Recherche

Artistes femmes et paysage en Occident : infortune critique

04.07.2025 |

Louise-Joséphine Sarazin de Belmont, Vue du château de San Giuliano, près de Trapani, Sicile, vers 1824-1826, huile sur toile, 22,9 × 29,9 cm, National Gallery of Art, Washington

Artistes femmes et paysage en Occident : infortune critique - AWARE Artistes femmes / women artists

Sofonisba Anguissola, Portrait de groupe avec le père de l’artiste, Amilcare Anguissola, son frère Asdrubale et sa soeur Minerva, vers 1559, huile sur toile, 157 × 122 cm, Nivaagaards Malerisamling, Copenhague

Les ouvrages généralistes sur la peinture, la gravure et le dessin de paysage sont souvent assez pauvres en artistes femmes répertoriées, quand elles n’en sont pas tout simplement absentes pour les périodes antérieures au XXe siècle. Cette lacune est rarement soulignée et expliquée. Il peut cependant sembler pertinent d’étudier la question en remontant le temps et l’historiographie de l’art. De fait, une absence est parfois aussi digne d’intérêt qu’une présence.
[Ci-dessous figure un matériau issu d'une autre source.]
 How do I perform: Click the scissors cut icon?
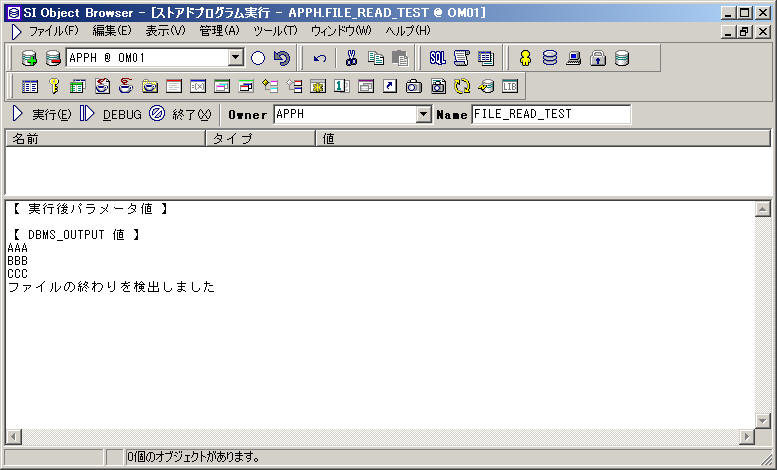[351, 58]
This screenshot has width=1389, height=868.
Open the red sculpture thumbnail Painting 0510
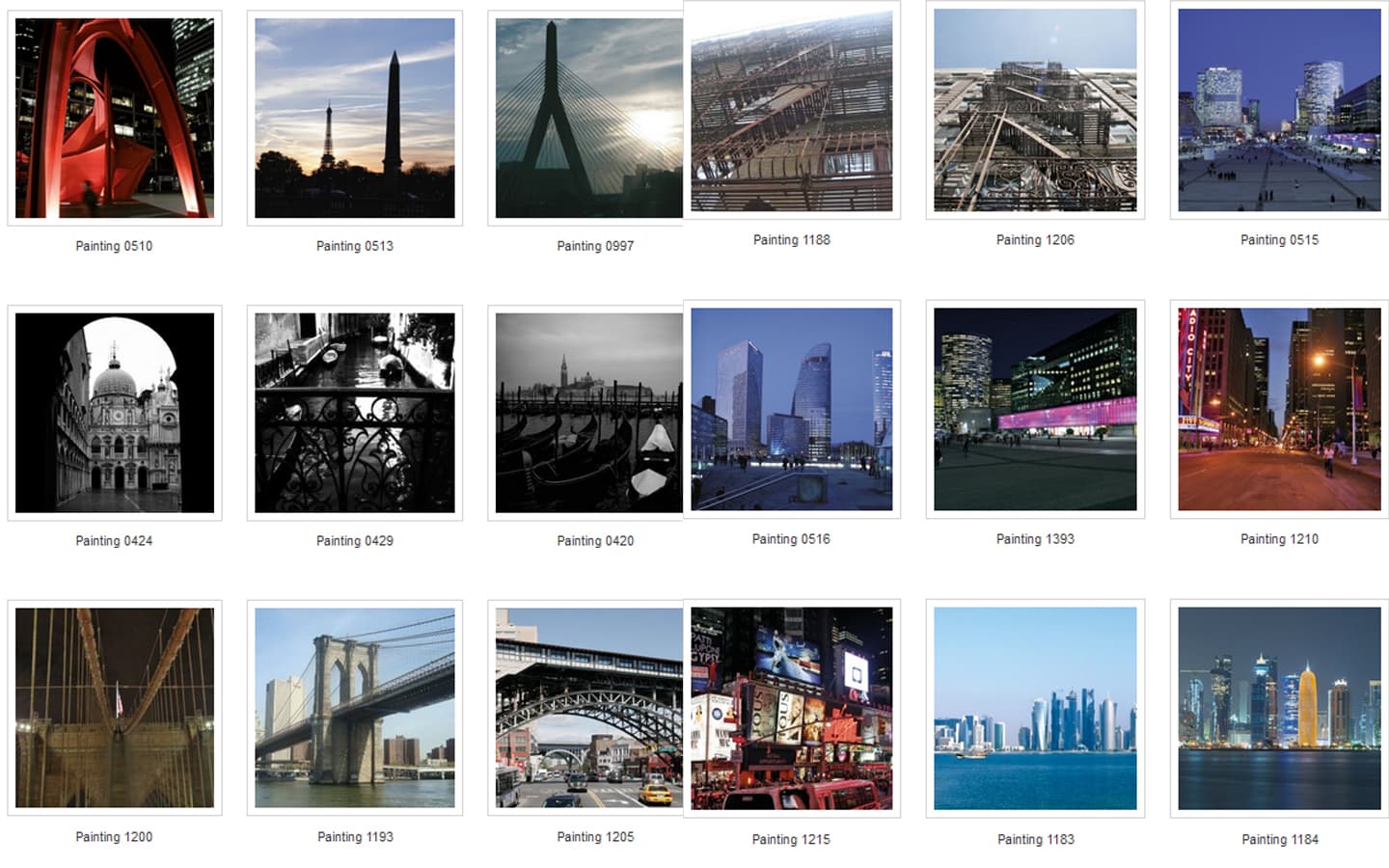click(x=114, y=118)
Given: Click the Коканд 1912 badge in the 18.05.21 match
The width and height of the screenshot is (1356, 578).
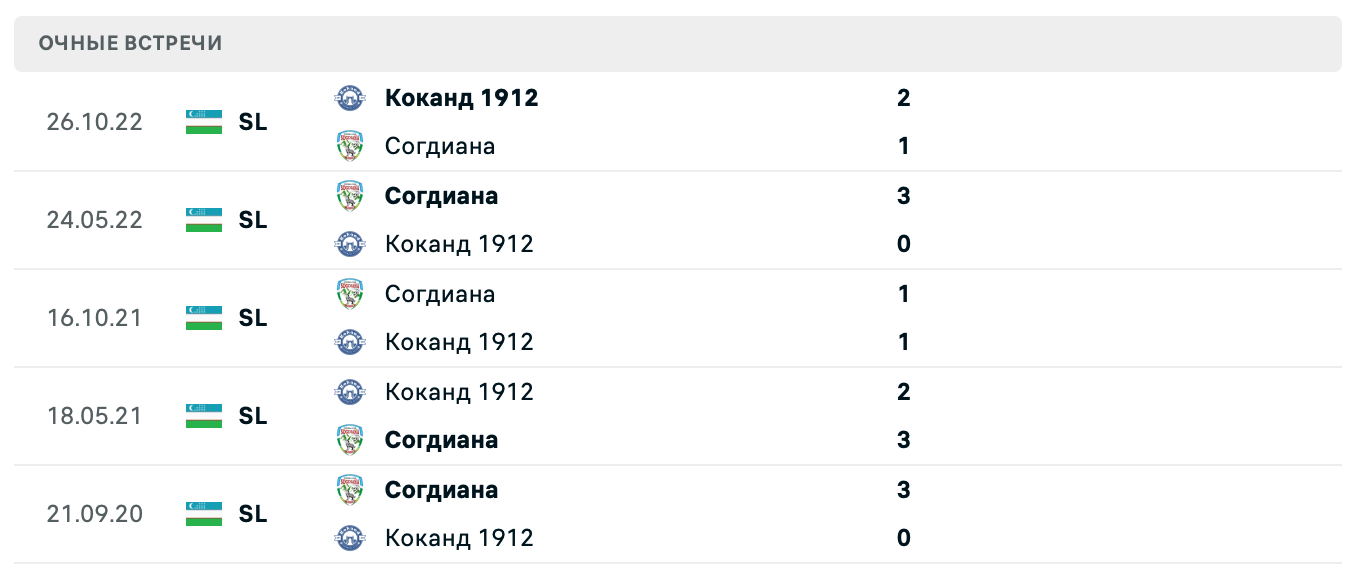Looking at the screenshot, I should [350, 391].
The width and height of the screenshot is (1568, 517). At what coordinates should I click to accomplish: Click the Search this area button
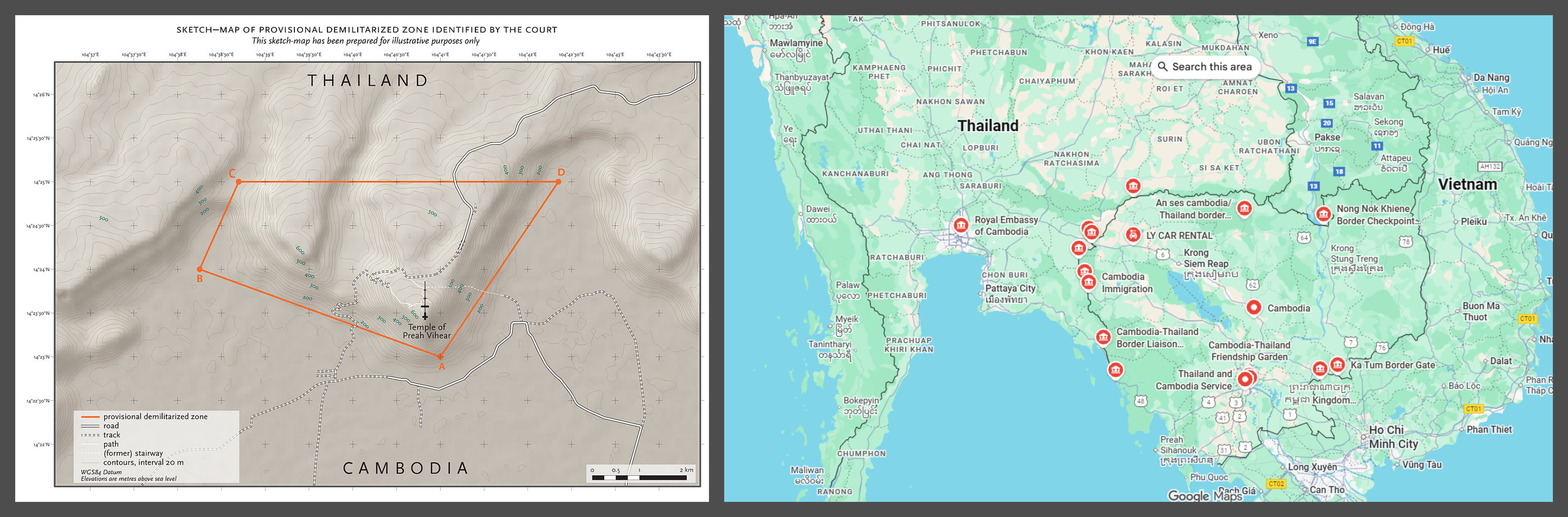pyautogui.click(x=1205, y=67)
Commençons avec les Vite de’ piu eccellenti pittori, scultori, e architettori [Les Vies des meilleurs peintres, sculpteurs et architectes] de l’artiste et écrivain Giorgio Vasari (1511‑1574). Ces Vies présentent des différences entre les deux premières éditions, qu’il livre en 1550 et en 1568. Dans “A Hand More Practiced and Sure”. The History of Landscape Painting in Giorgio Vasari’s Lives of the Artists, l’historienne de l’art Karen Hope Goodchild montre que la question du paysage est bien plus développée dans l’édition de 1568, symptôme de son importance grandissante dans le monde de l’art1. Accusé de chauvinisme toscan, G. Vasari y a également ajouté un certain nombre d’artistes du nord de l’Europe : bien que leur accordant des qualités, sa démonstration vise à prouver, en s’appuyant sur la peinture de paysage, que les Italiens du XVIe siècle leur sont supérieurs. Dans le même temps, il enrichit l’édition de 1568 de la mention de quelques artistes femmes – en plus de la déjà présente Properzia De’ Rossi (1490-1530) –, sans toutefois aborder la question du paysage chez elles. Pourtant, de Sofonisba Anguissola (vers 1532-1625), il admire des tableaux qui comportent des arrière-plans paysagés, éléments qu’il souligne et loue chez certains de ses compatriotes. Il a ainsi eu l’occasion de contempler le Portrait de groupe avec le père de l’artiste, Amilcare Anguissola, son frère Asdrubale et sa sœur Minerva (vers 1559) chez le père de S. Anguissola, ce qu’il mentionne dans ses Vies sans parler cependant de son décor montagneux2.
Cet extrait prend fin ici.